Shares in AngioDynamics (NSDQ:ANGO) have fallen today after the medical device maker posted fiscal third quarter earnings that beat earnings per share expectations but fell short on sales.
The Latham, N.Y.-based company posted profits of $14 million, or 37¢ per share, on sales of $83.9 million for the 3 months ended February 28, for bottom-line growth of 385.6% while sales shrunk 2% compared with the same period during the previous year.
Earnings per share were ahead of the 19¢ consensus on Wall Street, while sales fell short of their $85.2 million expectations.

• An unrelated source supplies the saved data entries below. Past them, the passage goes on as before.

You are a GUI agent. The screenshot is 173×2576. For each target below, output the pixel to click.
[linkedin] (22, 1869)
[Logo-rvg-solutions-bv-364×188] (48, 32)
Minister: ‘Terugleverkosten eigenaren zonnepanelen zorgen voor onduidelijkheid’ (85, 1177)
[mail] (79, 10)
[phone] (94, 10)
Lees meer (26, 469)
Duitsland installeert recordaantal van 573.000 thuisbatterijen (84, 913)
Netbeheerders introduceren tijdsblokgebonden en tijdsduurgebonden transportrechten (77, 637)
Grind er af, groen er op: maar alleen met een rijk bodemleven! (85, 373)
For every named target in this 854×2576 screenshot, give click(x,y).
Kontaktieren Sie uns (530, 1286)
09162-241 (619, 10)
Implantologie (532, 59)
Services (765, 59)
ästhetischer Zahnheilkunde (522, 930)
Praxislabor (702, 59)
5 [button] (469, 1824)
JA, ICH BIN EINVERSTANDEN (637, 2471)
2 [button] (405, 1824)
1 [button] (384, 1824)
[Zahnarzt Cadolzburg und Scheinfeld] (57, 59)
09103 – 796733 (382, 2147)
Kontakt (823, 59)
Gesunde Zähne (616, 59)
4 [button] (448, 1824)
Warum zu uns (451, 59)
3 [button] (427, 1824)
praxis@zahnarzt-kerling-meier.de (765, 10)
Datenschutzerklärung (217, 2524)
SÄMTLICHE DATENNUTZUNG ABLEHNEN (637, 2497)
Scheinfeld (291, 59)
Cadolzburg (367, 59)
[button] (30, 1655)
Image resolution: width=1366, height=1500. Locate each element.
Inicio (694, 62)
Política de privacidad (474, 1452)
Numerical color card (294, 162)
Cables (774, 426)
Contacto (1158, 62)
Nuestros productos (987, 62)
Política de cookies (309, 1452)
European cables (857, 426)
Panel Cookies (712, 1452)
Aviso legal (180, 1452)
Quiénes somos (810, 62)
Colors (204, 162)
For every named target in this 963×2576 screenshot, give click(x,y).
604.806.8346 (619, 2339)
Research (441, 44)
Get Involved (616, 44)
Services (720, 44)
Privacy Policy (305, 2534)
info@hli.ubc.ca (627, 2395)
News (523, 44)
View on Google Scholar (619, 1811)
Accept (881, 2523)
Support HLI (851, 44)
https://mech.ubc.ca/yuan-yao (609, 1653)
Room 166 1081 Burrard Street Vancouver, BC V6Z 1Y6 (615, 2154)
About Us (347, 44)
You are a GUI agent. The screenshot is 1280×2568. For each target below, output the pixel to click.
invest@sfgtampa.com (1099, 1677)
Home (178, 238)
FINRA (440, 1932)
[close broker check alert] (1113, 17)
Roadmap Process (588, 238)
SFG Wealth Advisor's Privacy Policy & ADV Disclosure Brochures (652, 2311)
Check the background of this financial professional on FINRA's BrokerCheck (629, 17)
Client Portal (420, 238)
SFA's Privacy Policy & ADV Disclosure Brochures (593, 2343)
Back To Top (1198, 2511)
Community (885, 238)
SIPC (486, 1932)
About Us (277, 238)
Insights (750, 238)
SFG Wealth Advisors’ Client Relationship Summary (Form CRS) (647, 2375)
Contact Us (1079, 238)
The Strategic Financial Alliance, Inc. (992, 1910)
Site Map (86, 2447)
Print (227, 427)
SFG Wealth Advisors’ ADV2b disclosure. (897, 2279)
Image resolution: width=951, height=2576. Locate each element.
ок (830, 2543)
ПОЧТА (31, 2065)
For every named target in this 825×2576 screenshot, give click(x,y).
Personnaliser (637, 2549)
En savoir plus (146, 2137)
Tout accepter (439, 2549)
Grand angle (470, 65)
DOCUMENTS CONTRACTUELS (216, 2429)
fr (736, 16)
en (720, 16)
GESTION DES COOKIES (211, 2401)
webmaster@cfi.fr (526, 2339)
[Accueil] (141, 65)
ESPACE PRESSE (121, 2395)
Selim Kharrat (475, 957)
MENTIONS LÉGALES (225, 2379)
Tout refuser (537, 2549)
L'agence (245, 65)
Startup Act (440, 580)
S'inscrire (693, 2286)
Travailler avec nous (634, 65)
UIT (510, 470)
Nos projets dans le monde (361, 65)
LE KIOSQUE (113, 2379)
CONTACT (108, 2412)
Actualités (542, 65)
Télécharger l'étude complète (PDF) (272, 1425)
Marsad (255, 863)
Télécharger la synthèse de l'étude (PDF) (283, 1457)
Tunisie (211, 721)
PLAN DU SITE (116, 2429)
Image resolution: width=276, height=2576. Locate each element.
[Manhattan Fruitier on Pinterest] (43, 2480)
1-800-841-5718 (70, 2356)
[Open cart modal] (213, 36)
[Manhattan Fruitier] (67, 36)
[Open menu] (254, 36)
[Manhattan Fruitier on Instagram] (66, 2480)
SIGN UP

“Our third quarter results demonstrate continued execution against our operational goals as evidenced by meaningful gross margin expansion and strong profitability. Revenue growth remains negatively impacted by competitive headwinds in our venous and PICCs product lines, but we continue to believe that our ongoing portfolio evaluation and reshaping efforts will drive long-term sustainable top-line growth. We remain committed to creating value through both organic efforts and M&A as we continue transforming AngioDynamics into a dynamic leader in our industry,” prez & CEO Jim Clemmer said in a press release.
AngioDynamics reaffirmed earlier released guidance for the 2018 fiscal year, expecting to post net sales between $345 million and $350 million, with adjusted earnings per share between 70¢ and 74¢.
Shares in AngioDynamics have fallen 7.6% so far today, at $15.59 as of 10:21 a.m. EDT.